→ Stated task
Format the lines of the material as a numbered list, starting at the line containing "Where should I" and ending at the line containing "coord(327,130)", both included. Omit any blank lines.

→ Element lookup records
###

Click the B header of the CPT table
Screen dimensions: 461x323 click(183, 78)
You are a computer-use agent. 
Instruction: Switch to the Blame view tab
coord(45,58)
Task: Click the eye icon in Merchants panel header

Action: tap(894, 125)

###

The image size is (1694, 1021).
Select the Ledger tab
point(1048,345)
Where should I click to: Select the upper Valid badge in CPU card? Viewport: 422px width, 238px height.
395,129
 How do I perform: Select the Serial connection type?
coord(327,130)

###

→ Output of the task
1. Where should I click to: Select the upper Valid badge in CPU card? Viewport: 422px width, 238px height.
2. 395,129
3.  How do I perform: Select the Serial connection type?
4. coord(327,130)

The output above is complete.